What Providers Can Do, and Why Many Won’t
There are genuine technical approaches to this. Separating feedback signals by user cohort and weighting them differently is one. Maintaining separate fine-tuned variants for different use-case profiles is another. Running continuous benchmarks on versioned model snapshots against fixed test suites would at least make the degradation visible.
The reason these approaches are underinvested is partly technical complexity and partly incentive structure. A provider who documents that their model got worse at expert-level tasks between Q1 and Q2 is taking on reputational risk. The incentive is to aggregate metrics in ways that show improvement or at least stability, and to roll out changes without detailed changelogs. This is not unique to AI companies. It is a standard product management posture.

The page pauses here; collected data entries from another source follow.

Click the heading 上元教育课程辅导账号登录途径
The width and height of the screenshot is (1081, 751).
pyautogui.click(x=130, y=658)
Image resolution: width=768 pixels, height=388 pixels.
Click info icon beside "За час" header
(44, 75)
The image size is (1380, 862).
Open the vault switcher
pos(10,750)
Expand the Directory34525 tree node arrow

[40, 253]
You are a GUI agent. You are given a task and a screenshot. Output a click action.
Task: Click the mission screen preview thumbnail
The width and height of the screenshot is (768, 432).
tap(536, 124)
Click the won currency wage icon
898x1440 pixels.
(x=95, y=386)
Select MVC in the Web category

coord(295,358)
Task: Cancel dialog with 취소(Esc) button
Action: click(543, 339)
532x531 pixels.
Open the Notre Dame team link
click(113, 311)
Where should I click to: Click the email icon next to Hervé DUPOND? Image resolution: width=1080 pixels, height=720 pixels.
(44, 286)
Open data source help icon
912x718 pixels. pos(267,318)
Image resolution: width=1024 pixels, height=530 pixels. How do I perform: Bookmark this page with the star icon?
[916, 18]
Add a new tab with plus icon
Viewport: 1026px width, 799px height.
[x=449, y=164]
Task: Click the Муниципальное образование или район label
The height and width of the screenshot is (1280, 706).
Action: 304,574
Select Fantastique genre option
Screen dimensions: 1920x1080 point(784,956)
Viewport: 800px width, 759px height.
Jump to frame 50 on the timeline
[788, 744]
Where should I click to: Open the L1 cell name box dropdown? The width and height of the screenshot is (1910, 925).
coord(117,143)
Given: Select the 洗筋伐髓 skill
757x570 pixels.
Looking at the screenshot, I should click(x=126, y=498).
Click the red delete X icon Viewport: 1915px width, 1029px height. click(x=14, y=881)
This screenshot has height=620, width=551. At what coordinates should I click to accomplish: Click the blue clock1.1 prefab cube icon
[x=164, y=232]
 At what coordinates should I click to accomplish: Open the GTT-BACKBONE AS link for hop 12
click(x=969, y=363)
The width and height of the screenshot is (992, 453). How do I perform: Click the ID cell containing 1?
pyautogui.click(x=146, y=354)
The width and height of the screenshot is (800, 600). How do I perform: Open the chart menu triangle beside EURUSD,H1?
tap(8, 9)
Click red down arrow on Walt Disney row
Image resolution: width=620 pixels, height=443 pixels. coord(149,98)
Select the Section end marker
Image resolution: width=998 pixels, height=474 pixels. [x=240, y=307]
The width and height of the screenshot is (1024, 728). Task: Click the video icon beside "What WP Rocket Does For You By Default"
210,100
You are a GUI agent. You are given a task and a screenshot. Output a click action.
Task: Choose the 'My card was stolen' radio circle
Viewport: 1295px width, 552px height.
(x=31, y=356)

The honest answer is that providers who serve both mass-market and expert use cases are facing a genuine product segmentation problem, and most of them are handling it by making implicit choices that favor the larger user base without acknowledging the tradeoff.
What This Means
If you are building seriously on top of AI APIs, a few things follow from this analysis.
First, version lock matters more than it’s given credit for. If a specific model version is working well for your use case, pinning to it and treating upgrades as a deliberate migration decision is not paranoia. It is basic engineering discipline.
Second, your own evaluation suite is not optional. Relying on the provider’s benchmarks to tell you whether the model is good for your task is like relying on a restaurant’s Yelp average to tell you whether they can handle your food allergy. The aggregate signal doesn’t tell you what you need to know. Build a test suite that reflects your actual use case and run it every time you update anything.
Third, the gap between how these systems perform in demos and how they perform in production tends to widen over time, not narrow. The demo is run on the best current model, with careful prompting, on a favorable task distribution. Production involves all the messy edge cases that the demo glossed over, running on a model that is being continuously adjusted by signals that have nothing to do with your use case.
The underlying models are genuinely impressive, and they are improving on many dimensions. But deployment at scale introduces dynamics that the benchmark numbers don’t capture. Understanding those dynamics is a prerequisite for building anything that has to work reliably, not just impressively.